One of the initial motivations for creating LWN, back in 1997, was to spare readers from the impossible task of keeping up with the linux-kernel mailing list. After all, that list was receiving an astounding 100 messages every day, and no rational human being would try to read such a thing. Some 24 years later, that situation has changed: linux-kernel now runs over 1,000 messages per day, and there are dozens of other busy, kernel-oriented mailing lists as well. It is easy to miss important messages while trying to follow that kind of traffic — and few developers even try.

While much of the traffic that appears on any mailing list is quickly forgettable, some of it has lasting value; that means that good archives are needed. For most of the kernel project's history, those archives did not exist. There were indeed archives for most lists, but they were scattered, of mixed reliability, difficult to search, and usually incomplete. It is only a few years ago that Ryabitsev put together lore.kernel.org to serve as a better solution to this problem. By using a search-friendly archiving system (public-inbox), building complete archives from pieces obtained from numerous sources, and archiving most kernel-oriented lists, Ryabitsev was able to create a resource that quickly became indispensable within the community.

Lei (which stands for "local email interface") comes out of the public-inbox community. It works nicely with lore, to the point that Ryabitsev refers to the whole system as "lore+lei". The idea behind this combination is to create a new way of dealing with email that allows developers to see interesting messages without having to subscribe to an entire list.

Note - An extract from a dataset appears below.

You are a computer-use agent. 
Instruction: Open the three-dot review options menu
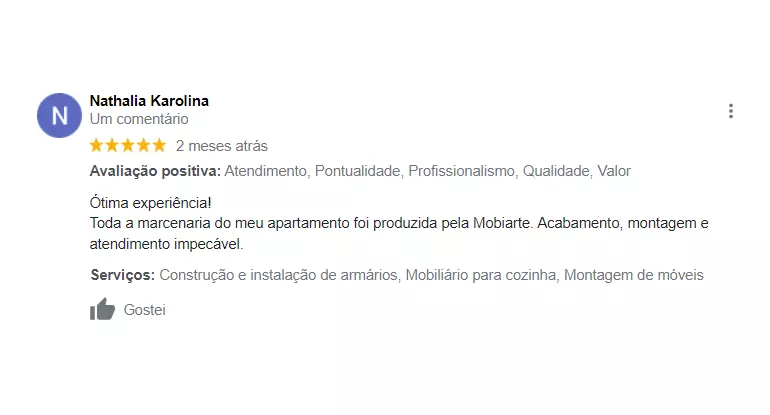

Public-inbox is built on some interesting ideas, including the use of Git to store the archive itself. The real key to its usefulness, though, is the use of Xapian to implement a fast, focused search capability. The "fast" part allows for nearly instantaneous searches within the millions of messages in the email archive; this query, for example, shows immediately that the term "dromedary" has been used exactly 30 times in all of the lists archived on lore.

The search mechanism differs from that found in many email clients in that it implements search terms that are useful in the context of a technical mailing list. So, while searching for "dromedary" finds occurrences of that word, "nq:dromedary", instead, only turns up occurrences that are not in quoted text being replied to. That reduces the number of hits to 13 without missing any of the original occurrences of the word. It is also possible to search for terms in a number of message headers, the names of files touched by patches, the names of functions changed by patches, and more; see this page for details.

The purpose of lei, in short, is to take advantage of the search features built into public-inbox to give developers highly filtered views of mailing-list traffic. It takes a search query and uses it to populate a mailbox, which can then be perused with the user's client of choice. As an example, take this query, which appeared in Ryabitsev's announcement of lei in November:

    lei q -I https://lore.kernel.org/all/ -o ~/Mail/floppy \
      --threads --dedupe=mid \
      '(dfn:drivers/block/floppy.c OR dfhh:floppy_* OR s:floppy \
      OR ((nq:bug OR nq:regression) AND nq:floppy)) \
      AND rt:1.month.ago..'

The idea here is to obtain all emails that might be relevant to the maintainer of the kernel's vitally important floppy driver. It looks for any of:

  • patches that touches floppy.c (dfn:drivers/block/floppy.c)
  • patches that change a function whose name starts with floppy_ (dfhh:floppy_*)
  • messages with "floppy" in the subject (s:floppy)
  • messages that mention both "floppy" and either "bug" or "regression" in non-quoted text ((nq:bug OR nq:regression) AND nq:floppy)

The search is limited to messages sent in the last month. The lei command will go to lore and execute this search on all mailing lists, collect the matched messages, and store them in the maildir folder ~/Mail/floppy. They can then use whichever tools are best for working with the messages in that folder.

Lei will remember this search, so updating the folder with new messages at a later time is a matter of a simple "lei up" command. As described in this followup post, it is also possible to instruct lei to store the retrieved messages in a remote IMAP folder rather than a local maildir folder.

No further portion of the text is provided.